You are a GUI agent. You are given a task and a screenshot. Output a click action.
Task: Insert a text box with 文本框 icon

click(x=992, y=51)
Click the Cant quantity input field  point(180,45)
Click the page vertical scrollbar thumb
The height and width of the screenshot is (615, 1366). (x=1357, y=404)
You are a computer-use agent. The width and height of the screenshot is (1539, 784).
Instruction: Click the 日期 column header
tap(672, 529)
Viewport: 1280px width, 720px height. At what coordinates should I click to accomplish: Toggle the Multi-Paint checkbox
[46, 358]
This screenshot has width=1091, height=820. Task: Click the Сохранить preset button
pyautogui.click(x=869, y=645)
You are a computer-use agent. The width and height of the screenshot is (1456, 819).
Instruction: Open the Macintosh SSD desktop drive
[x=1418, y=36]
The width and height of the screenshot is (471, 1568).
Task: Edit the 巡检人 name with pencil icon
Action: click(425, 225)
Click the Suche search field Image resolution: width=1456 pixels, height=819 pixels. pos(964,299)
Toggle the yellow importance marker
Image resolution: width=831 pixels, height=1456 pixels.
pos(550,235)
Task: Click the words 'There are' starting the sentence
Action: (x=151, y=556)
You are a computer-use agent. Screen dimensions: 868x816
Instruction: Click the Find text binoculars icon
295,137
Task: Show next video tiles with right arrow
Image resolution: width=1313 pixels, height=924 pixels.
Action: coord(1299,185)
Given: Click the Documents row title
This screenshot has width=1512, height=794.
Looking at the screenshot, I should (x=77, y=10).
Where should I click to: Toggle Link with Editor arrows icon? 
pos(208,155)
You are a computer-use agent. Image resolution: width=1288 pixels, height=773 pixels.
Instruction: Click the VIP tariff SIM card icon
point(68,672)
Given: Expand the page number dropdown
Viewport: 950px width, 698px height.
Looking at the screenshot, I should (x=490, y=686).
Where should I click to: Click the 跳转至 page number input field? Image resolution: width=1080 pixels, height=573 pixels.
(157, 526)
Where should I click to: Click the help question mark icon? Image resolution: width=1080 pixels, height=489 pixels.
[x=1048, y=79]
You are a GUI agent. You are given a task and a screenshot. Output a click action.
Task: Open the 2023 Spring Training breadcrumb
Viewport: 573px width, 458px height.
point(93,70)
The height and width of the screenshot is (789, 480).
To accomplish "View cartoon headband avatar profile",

============================================================

Copy the listing above again, without any changes, starting at the line containing "This screenshot has width=1091, height=820." and ending at the line containing "pos(208,155)".

This screenshot has width=1091, height=820. Task: Click the Сохранить preset button
pyautogui.click(x=869, y=645)
You are a computer-use agent. The width and height of the screenshot is (1456, 819).
Instruction: Open the Macintosh SSD desktop drive
[x=1418, y=36]
The width and height of the screenshot is (471, 1568).
Task: Edit the 巡检人 name with pencil icon
Action: click(425, 225)
Click the Suche search field Image resolution: width=1456 pixels, height=819 pixels. pos(964,299)
Toggle the yellow importance marker
Image resolution: width=831 pixels, height=1456 pixels.
pos(550,235)
Task: Click the words 'There are' starting the sentence
Action: (x=151, y=556)
You are a computer-use agent. Screen dimensions: 868x816
Instruction: Click the Find text binoculars icon
295,137
Task: Show next video tiles with right arrow
Image resolution: width=1313 pixels, height=924 pixels.
Action: coord(1299,185)
Given: Click the Documents row title
This screenshot has width=1512, height=794.
Looking at the screenshot, I should (x=77, y=10).
Where should I click to: Toggle Link with Editor arrows icon? 
pos(208,155)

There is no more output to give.